→ EXTRACTED ENTRIES:
--- start ---

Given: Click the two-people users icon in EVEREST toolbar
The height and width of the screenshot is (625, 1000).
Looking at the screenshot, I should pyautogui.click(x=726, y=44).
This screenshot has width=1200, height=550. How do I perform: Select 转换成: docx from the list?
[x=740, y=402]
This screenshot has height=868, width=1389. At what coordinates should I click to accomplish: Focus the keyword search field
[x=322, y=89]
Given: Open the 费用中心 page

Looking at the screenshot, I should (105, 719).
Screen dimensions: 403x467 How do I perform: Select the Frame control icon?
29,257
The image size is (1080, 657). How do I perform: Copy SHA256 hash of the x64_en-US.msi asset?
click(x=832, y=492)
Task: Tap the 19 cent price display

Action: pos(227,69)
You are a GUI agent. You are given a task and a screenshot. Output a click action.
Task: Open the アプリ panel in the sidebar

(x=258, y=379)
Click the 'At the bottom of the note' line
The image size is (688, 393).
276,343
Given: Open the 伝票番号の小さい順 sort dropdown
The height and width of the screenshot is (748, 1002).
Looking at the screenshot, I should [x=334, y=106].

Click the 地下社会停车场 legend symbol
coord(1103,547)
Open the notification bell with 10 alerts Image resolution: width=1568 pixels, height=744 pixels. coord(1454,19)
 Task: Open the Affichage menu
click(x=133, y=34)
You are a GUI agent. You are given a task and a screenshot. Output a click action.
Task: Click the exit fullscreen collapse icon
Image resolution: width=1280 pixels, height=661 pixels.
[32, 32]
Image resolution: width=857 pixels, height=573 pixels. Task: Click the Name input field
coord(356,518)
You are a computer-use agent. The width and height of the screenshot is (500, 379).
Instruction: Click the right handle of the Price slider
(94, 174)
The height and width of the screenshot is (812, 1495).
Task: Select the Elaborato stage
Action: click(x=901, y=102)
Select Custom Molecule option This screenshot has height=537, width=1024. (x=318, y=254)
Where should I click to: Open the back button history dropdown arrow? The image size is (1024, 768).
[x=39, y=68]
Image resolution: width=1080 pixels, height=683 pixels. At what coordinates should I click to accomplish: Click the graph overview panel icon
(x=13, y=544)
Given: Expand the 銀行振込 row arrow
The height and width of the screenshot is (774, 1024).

--- end ---

→ SET TASK:
Reproduce every item above verbatim, keeping each line in its original order and form.

→ ANSWER TO THIS EXERCISE:
Given: Click the two-people users icon in EVEREST toolbar
The height and width of the screenshot is (625, 1000).
Looking at the screenshot, I should pyautogui.click(x=726, y=44).
This screenshot has width=1200, height=550. How do I perform: Select 转换成: docx from the list?
[x=740, y=402]
This screenshot has height=868, width=1389. At what coordinates should I click to accomplish: Focus the keyword search field
[x=322, y=89]
Given: Open the 费用中心 page

Looking at the screenshot, I should (105, 719).
Screen dimensions: 403x467 How do I perform: Select the Frame control icon?
29,257
The image size is (1080, 657). How do I perform: Copy SHA256 hash of the x64_en-US.msi asset?
click(x=832, y=492)
Task: Tap the 19 cent price display

Action: pos(227,69)
You are a GUI agent. You are given a task and a screenshot. Output a click action.
Task: Open the アプリ panel in the sidebar

(x=258, y=379)
Click the 'At the bottom of the note' line
The image size is (688, 393).
276,343
Given: Open the 伝票番号の小さい順 sort dropdown
The height and width of the screenshot is (748, 1002).
Looking at the screenshot, I should [x=334, y=106].

Click the 地下社会停车场 legend symbol
coord(1103,547)
Open the notification bell with 10 alerts Image resolution: width=1568 pixels, height=744 pixels. coord(1454,19)
 Task: Open the Affichage menu
click(x=133, y=34)
You are a GUI agent. You are given a task and a screenshot. Output a click action.
Task: Click the exit fullscreen collapse icon
Image resolution: width=1280 pixels, height=661 pixels.
[32, 32]
Image resolution: width=857 pixels, height=573 pixels. Task: Click the Name input field
coord(356,518)
You are a computer-use agent. The width and height of the screenshot is (500, 379).
Instruction: Click the right handle of the Price slider
(94, 174)
The height and width of the screenshot is (812, 1495).
Task: Select the Elaborato stage
Action: click(x=901, y=102)
Select Custom Molecule option This screenshot has height=537, width=1024. (x=318, y=254)
Where should I click to: Open the back button history dropdown arrow? The image size is (1024, 768).
[x=39, y=68]
Image resolution: width=1080 pixels, height=683 pixels. At what coordinates should I click to accomplish: Click the graph overview panel icon
(x=13, y=544)
Given: Expand the 銀行振込 row arrow
The height and width of the screenshot is (774, 1024).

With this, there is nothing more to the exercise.